TEXTE EXTRAIT:
:::::

Opposés à la reconnaissance des frontières dessinées par les Britanniques afin d’établir une oumma universelle, les Deobandis ont érigé le djihad en obligation sacrée afin de défendre les musulmans opprimés à travers le monde. Mais, chassés d’Inde en 1947, ils ont été contraints de se réfugier à Lahore, dans la province du Penjab, où ils se sont organisés en diverses madrasas et ont exporté leur intolérance au Pakistan. C’est ainsi que lors de l’islamisation de la société pakistanaise encouragée par Zulfiqar Ali Bhutto (1973) et Zia-ul-Haq (1977) dans le contexte de la lutte antisoviétique puis de la Révolution iranienne de 1979, ces mêmes Deobandis ont été utilisés à des fins de mobilisation nationaliste et religieuse8. De leur instrumentalisation par le pouvoir pakistanais ainsi que par les pays du Golfe soucieux de contrecarrer l’influence du chiisme iranien dans la région, découla la « wahhabisation » des Deobandis – leur accointance idéologique avec le wahhabisme leur ayant valu de recevoir des fonds substantiels en provenance du Golfe. C’est ainsi que 65% des madrasas pakistanaises d’obédience deobandie servent toujours d’incubateurs pour la promotion d’un islam influencé par les écrits d’Ibn Taymiyya9 et d’Abd-el-Wahhab, et demeurent une source d’inspiration majeure pour les taliban afghans ainsi que pour les membres du Tablighi-Jamaat.10
Les Haqqani
Bien que le djihad du réseau Haqqani ait réellement émergé en 1973, date de l’accession au pouvoir d’Ali Bhutto, la lutte antibritannique des années 30 a été l’un des facteurs de l’émergence de ses premiers membres, formés dans des madrasas deobandies qui étaient alors dirigées par des prêtres soufis (pir) soucieux d’organiser la lutte contre le colonisateur. Principalement regroupés dans le Nord Waziristan, ils se distinguent des taliban dont la pratique de l’islam est, selon eux, jugée trop rigoriste. Néanmoins, leur volonté de ne pas se limiter au territoire afghan et de lancer un djihad global calqué sur le modèle d’Al-Qaïda afin de défendre les musulmans opprimés – que ce soit au Cachemire, en Israël ou en Russie – a trouvé un certain succès chez les taliban, mais également chez Al-Qaïda qui ont tous deux fini par collaborer avec eux.

:::::

DONNÉES FOURNIES:
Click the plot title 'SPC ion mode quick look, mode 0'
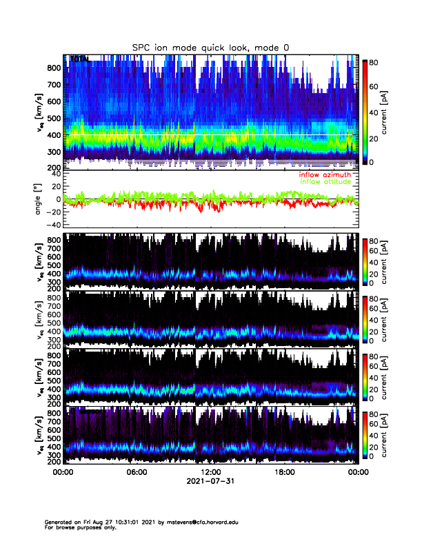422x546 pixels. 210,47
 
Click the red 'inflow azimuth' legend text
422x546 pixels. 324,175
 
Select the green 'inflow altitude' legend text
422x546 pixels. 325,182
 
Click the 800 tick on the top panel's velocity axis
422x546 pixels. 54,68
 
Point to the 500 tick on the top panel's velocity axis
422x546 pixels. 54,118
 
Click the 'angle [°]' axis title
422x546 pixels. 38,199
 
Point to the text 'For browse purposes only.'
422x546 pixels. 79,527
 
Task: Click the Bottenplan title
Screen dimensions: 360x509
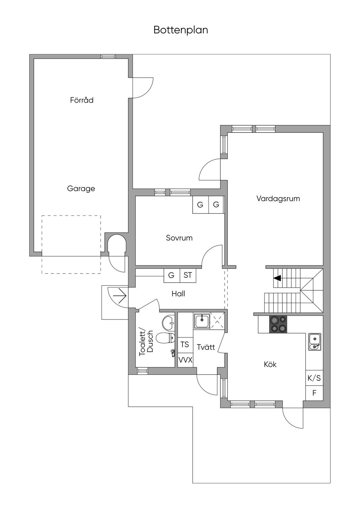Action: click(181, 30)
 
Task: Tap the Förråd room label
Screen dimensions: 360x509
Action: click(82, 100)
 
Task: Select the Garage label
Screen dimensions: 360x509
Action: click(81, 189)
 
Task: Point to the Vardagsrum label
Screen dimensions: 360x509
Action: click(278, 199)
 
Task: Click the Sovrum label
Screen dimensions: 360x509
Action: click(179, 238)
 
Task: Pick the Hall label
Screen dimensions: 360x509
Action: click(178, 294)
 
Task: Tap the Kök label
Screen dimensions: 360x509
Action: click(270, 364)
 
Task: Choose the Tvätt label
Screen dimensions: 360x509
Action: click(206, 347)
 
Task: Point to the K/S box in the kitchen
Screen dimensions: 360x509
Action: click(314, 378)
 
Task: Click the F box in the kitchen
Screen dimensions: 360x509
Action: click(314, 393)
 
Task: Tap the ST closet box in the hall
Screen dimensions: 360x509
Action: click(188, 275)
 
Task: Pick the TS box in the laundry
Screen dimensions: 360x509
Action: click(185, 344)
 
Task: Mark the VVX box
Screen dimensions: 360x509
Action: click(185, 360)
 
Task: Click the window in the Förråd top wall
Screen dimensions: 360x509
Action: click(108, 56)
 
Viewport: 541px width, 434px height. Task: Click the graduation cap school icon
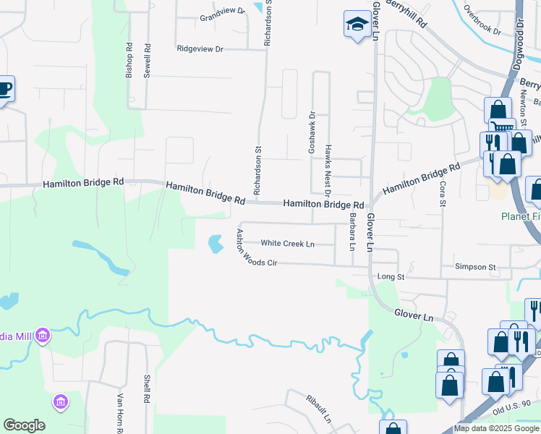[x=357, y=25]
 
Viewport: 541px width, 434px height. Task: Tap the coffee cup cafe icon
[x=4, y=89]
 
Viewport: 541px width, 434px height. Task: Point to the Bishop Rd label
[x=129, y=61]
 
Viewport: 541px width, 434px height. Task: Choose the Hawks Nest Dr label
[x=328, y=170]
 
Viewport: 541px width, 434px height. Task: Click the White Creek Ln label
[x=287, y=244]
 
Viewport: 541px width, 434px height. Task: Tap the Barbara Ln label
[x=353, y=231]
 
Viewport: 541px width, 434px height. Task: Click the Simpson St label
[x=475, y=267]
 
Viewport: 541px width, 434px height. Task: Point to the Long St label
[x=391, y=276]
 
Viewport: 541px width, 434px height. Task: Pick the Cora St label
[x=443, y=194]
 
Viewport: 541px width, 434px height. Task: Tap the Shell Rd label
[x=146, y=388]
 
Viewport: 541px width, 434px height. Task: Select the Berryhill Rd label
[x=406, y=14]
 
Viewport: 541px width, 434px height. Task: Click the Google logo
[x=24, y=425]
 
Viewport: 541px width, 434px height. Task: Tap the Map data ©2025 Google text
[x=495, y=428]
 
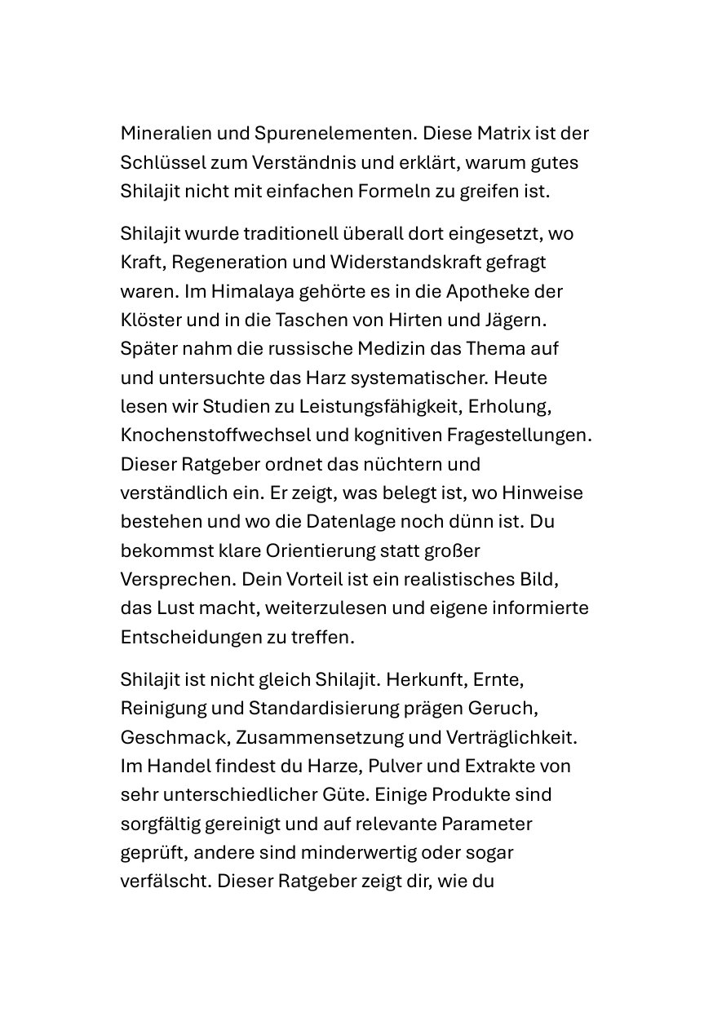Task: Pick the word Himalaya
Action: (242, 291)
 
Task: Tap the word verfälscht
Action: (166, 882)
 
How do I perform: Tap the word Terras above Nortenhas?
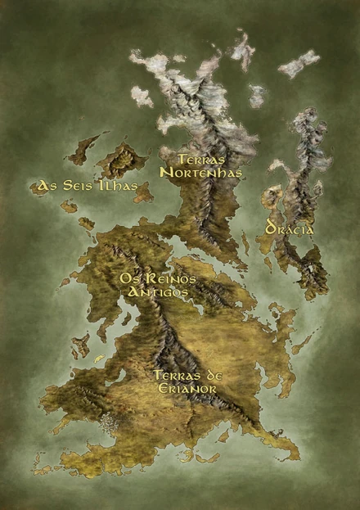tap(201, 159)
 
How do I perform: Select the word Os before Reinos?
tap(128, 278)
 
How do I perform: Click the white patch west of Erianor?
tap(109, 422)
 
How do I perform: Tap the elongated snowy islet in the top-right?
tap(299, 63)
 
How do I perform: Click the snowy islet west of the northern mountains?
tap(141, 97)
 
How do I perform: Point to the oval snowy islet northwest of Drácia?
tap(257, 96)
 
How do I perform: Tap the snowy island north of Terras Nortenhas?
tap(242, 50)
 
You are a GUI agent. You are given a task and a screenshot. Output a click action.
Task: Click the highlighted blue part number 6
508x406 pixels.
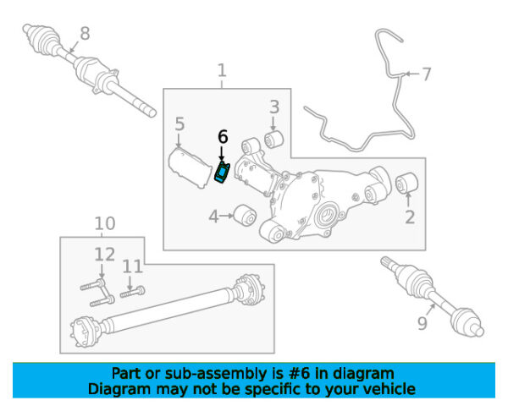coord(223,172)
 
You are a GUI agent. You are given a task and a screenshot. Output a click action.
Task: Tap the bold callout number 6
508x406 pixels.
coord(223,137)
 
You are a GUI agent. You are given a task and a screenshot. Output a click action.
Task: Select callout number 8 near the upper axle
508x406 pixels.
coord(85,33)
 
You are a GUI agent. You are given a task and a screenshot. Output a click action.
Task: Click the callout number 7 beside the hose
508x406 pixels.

:::::

CONSIGNE ÉCRITE:
Traduisez en anglais cette phrase du texte sur le réseau Haqqani : « Principalement regroupés dans le Nord Waziristan, ils se distinguent des taliban dont la pratique de l’islam est, selon eux, jugée trop rigoriste. »

RÉPONSE ATTENDUE:
Mainly concentrated in North Waziristan, they set themselves apart from the Taliban, whose practice of Islam they consider too rigorist.